CONSIDERATO che il decreto-legge 25 novembre 1994, n. 649, non è stato convertito in legge entro il termine di sessanta giorni fissato dall'art. 77 della Costituzione, come risulta dal comunicato pubblicato nella Gazzetta Ufficiale, serie generale, n. 21 del 26 gennaio 1995; che le censure formulate nei confronti della disposizione di cui all'art. 38 della legge 28 febbraio 1985, n. 47, per il loro carattere accesso rio, devono ritenersi assorbite in quelle concernenti le norme del decreto-legge n. 649 del 1994, dove si richiama, all'art. 1, l'intero capo IV della legge n. 47 del 1985, nel quale risulta inserito anche l'art. 38; che, pertanto, in conformità alla giurisprudenza di questa Corte (v. da ultimo le ordinanze nn. 67 e 43 del 1995), la questione sollevata deve essere dichiarata manifestamente inammissibile.

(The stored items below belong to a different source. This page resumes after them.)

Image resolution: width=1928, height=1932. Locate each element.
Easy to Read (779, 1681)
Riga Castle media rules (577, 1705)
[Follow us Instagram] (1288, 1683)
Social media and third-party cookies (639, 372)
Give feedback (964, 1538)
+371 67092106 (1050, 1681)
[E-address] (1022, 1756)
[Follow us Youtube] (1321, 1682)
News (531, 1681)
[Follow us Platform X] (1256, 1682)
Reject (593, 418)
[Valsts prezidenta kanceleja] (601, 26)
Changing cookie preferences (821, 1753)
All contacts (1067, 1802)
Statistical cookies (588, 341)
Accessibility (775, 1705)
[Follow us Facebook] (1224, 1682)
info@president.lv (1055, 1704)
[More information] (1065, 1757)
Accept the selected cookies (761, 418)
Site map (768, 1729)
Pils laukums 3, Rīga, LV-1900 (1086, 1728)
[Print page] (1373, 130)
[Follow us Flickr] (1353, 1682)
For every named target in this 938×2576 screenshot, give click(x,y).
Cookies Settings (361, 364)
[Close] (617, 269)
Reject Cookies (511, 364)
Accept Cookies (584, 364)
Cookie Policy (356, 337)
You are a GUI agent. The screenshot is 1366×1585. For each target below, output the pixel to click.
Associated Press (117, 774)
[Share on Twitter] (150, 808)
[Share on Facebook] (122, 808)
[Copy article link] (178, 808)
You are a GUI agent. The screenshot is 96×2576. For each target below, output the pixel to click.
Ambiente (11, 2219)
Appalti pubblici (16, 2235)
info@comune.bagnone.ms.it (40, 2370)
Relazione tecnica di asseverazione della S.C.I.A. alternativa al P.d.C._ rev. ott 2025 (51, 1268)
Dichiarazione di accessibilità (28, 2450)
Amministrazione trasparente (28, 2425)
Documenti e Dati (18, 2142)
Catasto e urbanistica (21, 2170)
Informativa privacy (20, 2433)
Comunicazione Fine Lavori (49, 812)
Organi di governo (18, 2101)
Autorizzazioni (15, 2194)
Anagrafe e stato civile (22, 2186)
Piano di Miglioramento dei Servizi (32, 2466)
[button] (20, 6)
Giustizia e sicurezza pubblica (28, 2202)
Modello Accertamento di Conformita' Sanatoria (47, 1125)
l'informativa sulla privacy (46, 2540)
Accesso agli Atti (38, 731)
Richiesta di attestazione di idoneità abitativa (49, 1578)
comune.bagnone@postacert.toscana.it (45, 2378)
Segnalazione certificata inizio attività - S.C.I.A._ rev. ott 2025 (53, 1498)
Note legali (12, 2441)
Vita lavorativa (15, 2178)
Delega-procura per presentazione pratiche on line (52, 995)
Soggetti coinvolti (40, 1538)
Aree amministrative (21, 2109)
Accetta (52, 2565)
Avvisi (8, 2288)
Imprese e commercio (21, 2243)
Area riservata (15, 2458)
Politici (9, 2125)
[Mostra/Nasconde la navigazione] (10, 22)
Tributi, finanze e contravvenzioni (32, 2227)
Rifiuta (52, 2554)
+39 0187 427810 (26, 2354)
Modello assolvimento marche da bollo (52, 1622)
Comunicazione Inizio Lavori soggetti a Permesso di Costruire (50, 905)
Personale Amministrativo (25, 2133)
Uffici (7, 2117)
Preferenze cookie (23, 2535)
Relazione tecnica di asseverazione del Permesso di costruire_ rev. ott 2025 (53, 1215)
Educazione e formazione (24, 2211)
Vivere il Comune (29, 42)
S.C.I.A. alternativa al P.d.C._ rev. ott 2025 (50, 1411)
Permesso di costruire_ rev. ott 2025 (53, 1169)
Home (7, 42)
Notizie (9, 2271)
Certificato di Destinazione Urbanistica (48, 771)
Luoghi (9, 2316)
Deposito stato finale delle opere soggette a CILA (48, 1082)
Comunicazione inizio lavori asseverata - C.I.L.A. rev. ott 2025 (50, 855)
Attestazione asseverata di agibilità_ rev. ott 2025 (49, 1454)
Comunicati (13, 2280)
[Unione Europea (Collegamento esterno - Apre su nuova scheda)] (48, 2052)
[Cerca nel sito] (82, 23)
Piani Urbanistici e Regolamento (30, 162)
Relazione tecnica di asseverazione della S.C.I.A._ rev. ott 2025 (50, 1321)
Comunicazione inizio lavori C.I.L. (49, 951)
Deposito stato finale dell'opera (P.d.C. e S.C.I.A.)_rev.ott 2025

Visti gli artt. 26, secondo comma, della legge 11 marzo 1953, n. 87, e 9, secondo comma, delle Norme integrative per i giudizi davanti alla Corte costituzionale.
PER QUESTI MOTIVI
LA CORTE COSTITUZIONALE
dichiara la manifesta inammissibilità della questione di legittimità costituzionale degli artt. 1 e 7, commi 14 e 15, del decreto- legge 25 novembre 1994, n. 649 (Misure urgenti per il rilancio economico ed occupazionale dei lavori pubblici e dell'edilizia privata), e dell'art. 38, comma 2, della legge 28 febbraio 1985, n. 47 (Norme in materia di controllo dell'attività urbanistico-edilizia, sanzioni, recupero e sanatoria delle opere edilizie), sollevata, in riferimento agli artt. 3, 9, 32, 41 e 79 della Costituzione, dal Pretore di Gela con l'ordinanza in epigrafe.
Così deciso in Roma, nella sede della Corte costituzionale, Palazzo della Consulta, il 15/05/95.
Antonio BALDASSARRE, Presidente
Enzo CHELI, Redattore
Depositata in cancelleria il 16/05/95.